### Exercises to complete
1. In the review comments, what is the answer to each question below?
(a) What values does the Y vector hold in the AMI example?
(b) What correction is given for line 247?
(c) Under "Basic reporting," which species can be matched in the graph matching problem?
2. Can you rewrite the passage of the review comments starting at "The AMI index" and ending at "understand the results.", with "highly correlated" changed to "strongly correlated"?
3. According to the review comments, why is the reviewer unsure how mutual information can be computed here? Answer in one to three sentences.

***** Text provided

The AMI index is well explained now. However, it is still unclear to me how the mutual information is computed. That is, as far as I know measures based on mutual information are normally applied to categorical variables (e.g. cluster affiliations) and I not sure how can this be applied to quantitative variables. Perhaps it is my fault and I apologise for insisting on this, but I think this is an important detail to make clear. For instance, if one has a vector X (let’s say Jaccard values) with values 1, 2, 3, 4 and 5 and Y vector (e.g. GED) with values 1.1, 2.1, 3.1, 4.1 and 5.1; what would the AMI score be? If I understand right, both vectors are not sharing information, thus the mutual information would be 0 and so would be the AMI. Yet, both vectors are highly correlated. I think a clarification about this would help to better understand the results.

Additional comments

In lines 157-159 and 197-199 you referred to the importance of “interactions”, but it is not clear whether you meant flipping of interactions, deleting/adding interactions or both.

I found few spelling typos (but please take this carefully since I am not an English native speaker):
Line 186: “represent to” should be “represents the”
Line 247: “allow” should be “allows”
Line 291: “reduce” should be “reduced”; and “a” should be “an”.

·

Basic reporting

The authors present a methodological framework to compare how similar to ecological communities (food webs) are. To my opinion the paper is nice and the topic interesting. However, there are some parts that would need to be improved before publication.

In practical terms, one big objective of similarity measures in ecology should to allow obtaining information, in whatever means, of one ecological system given a known observed one. Take as example system stability or persistence. To illustrate this potential functionality of the framework, the paper should include experiments or solid discussion in this direction. An specific question that could be addressed is: two similar networks with respect to GED have dynamical behavior closer than two similar networks in terms of Jaccard (or $B_{WN}$, $B_{ST}$)?

After reading the paper I think it is not clear the role taxonomic identities (or the taxonomic tree) have with respect to the GED. As far as I understood, species within the different ecological systems are group according to its taxonomic similarity. In this way, two different species can be considered equivalent in the author’s representation of the ecological system. This has strong implications in the GED and in particular in its minimization. Thus, besides deciding GED costs, the main problem authors face in obtaining the minimum GED is to find which nodes of the first graph correspond to which nodes of the second graph. That is, the graph matching problem with the particularity that only taxonomic identic species can be matched. These needs to be explained in detail within the paper.

**********
***** Data below

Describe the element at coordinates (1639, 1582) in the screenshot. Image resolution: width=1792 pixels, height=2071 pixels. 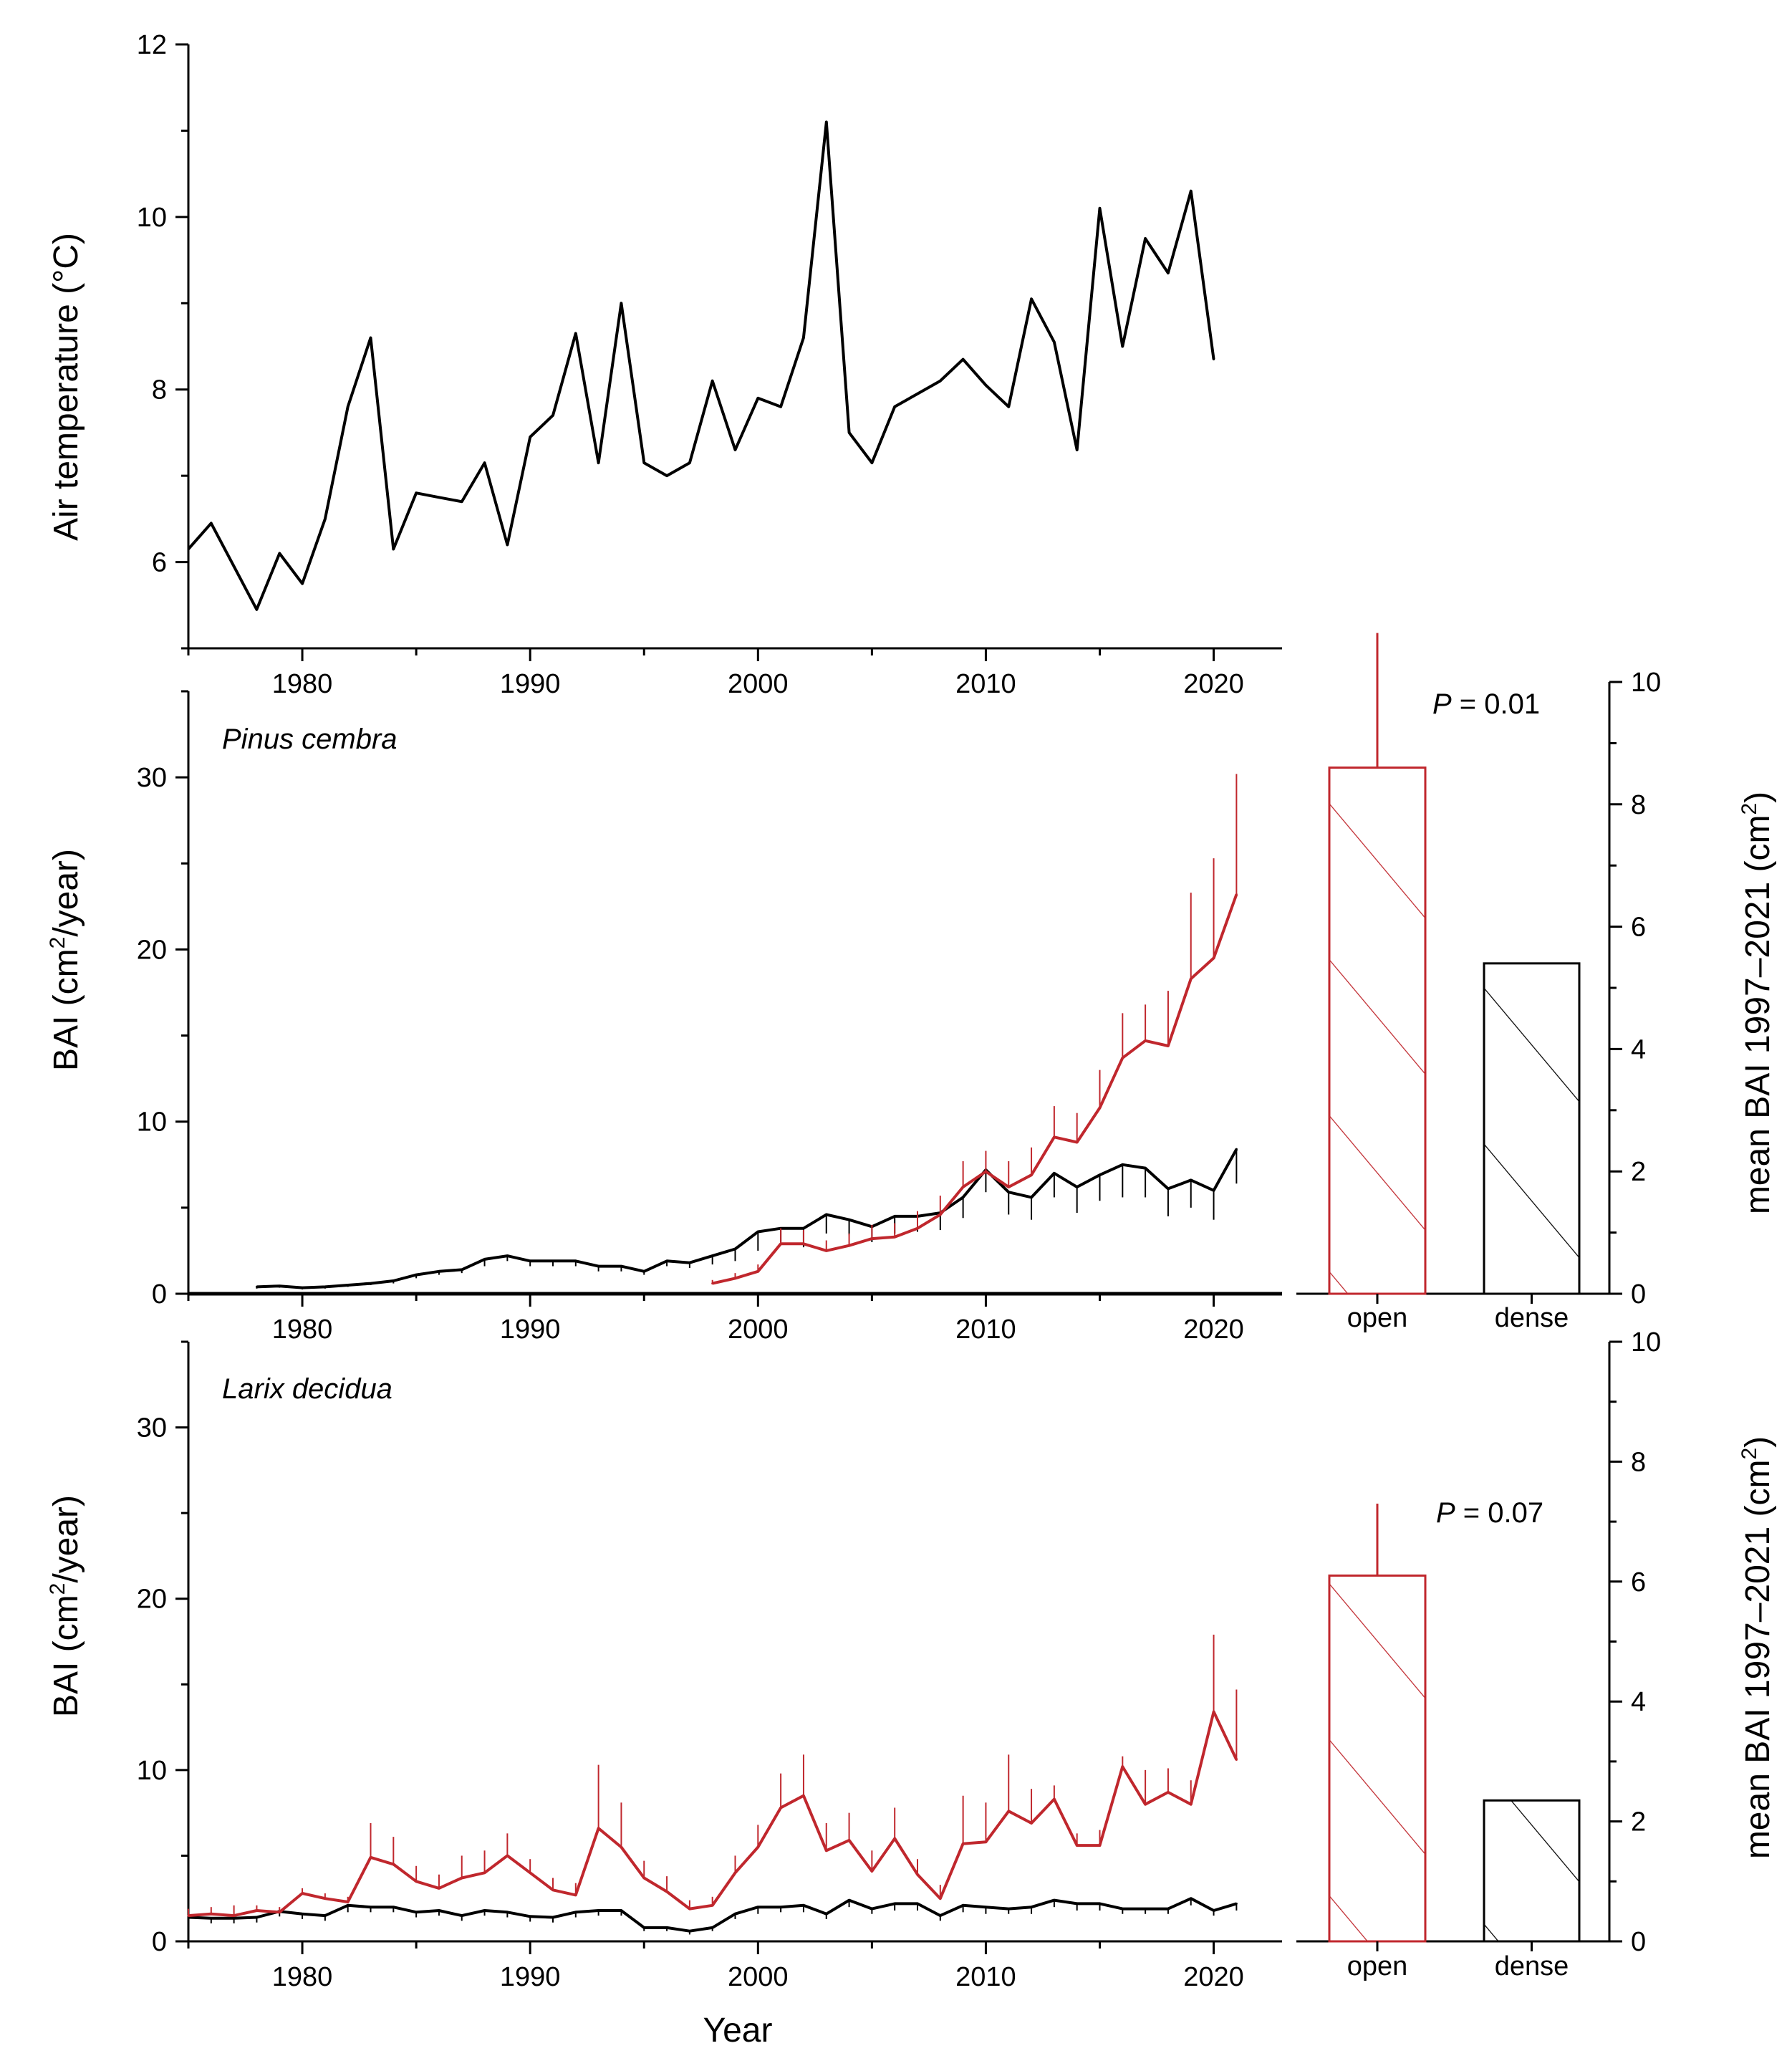
I see `larix-mean-y-tick-label: 6` at that location.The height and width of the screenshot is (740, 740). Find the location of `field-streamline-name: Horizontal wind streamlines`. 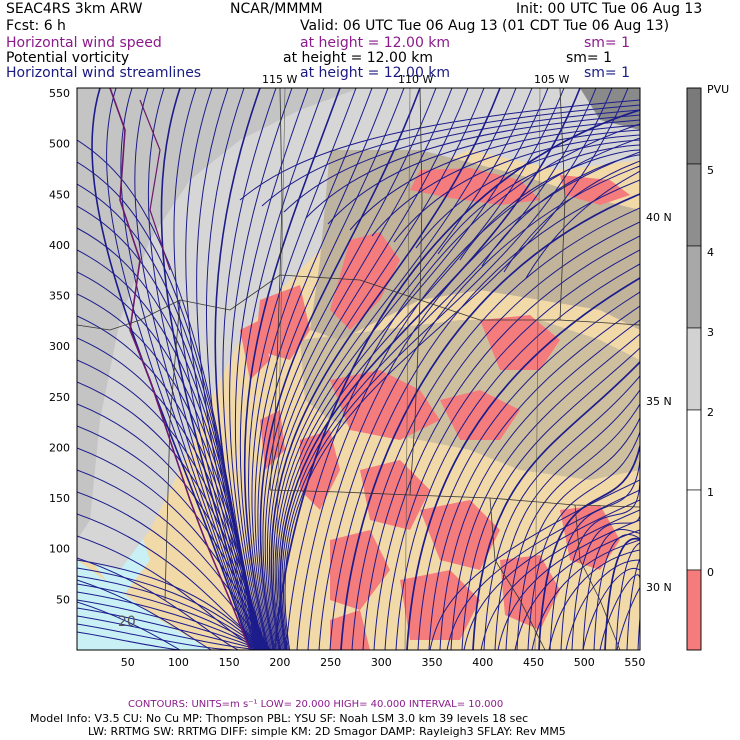

field-streamline-name: Horizontal wind streamlines is located at coordinates (104, 73).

**********

### Task answers
1.
(a) 1.1, 2.1, 3.1, 4.1 and 5.1
(b) "allow" should be "allows"
(c) Only taxonomically identical species

2.
The AMI index is well explained now. However, it is still unclear to me how the mutual information is computed. That is, as far as I know measures based on mutual information are normally applied to categorical variables (e.g. cluster affiliations) and I not sure how can this be applied to quantitative variables. Perhaps it is my fault and I apologise for insisting on this, but I think this is an important detail to make clear. For instance, if one has a vector X (let’s say Jaccard values) with values 1, 2, 3, 4 and 5 and Y vector (e.g. GED) with values 1.1, 2.1, 3.1, 4.1 and 5.1; what would the AMI score be? If I understand right, both vectors are not sharing information, thus the mutual information would be 0 and so would be the AMI. Yet, both vectors are strongly correlated. I think a clarification about this would help to better understand the results.

3. Measures based on mutual information are normally applied to categorical variables, such as cluster affiliations. The reviewer is not sure how such a measure can be applied to quantitative variables.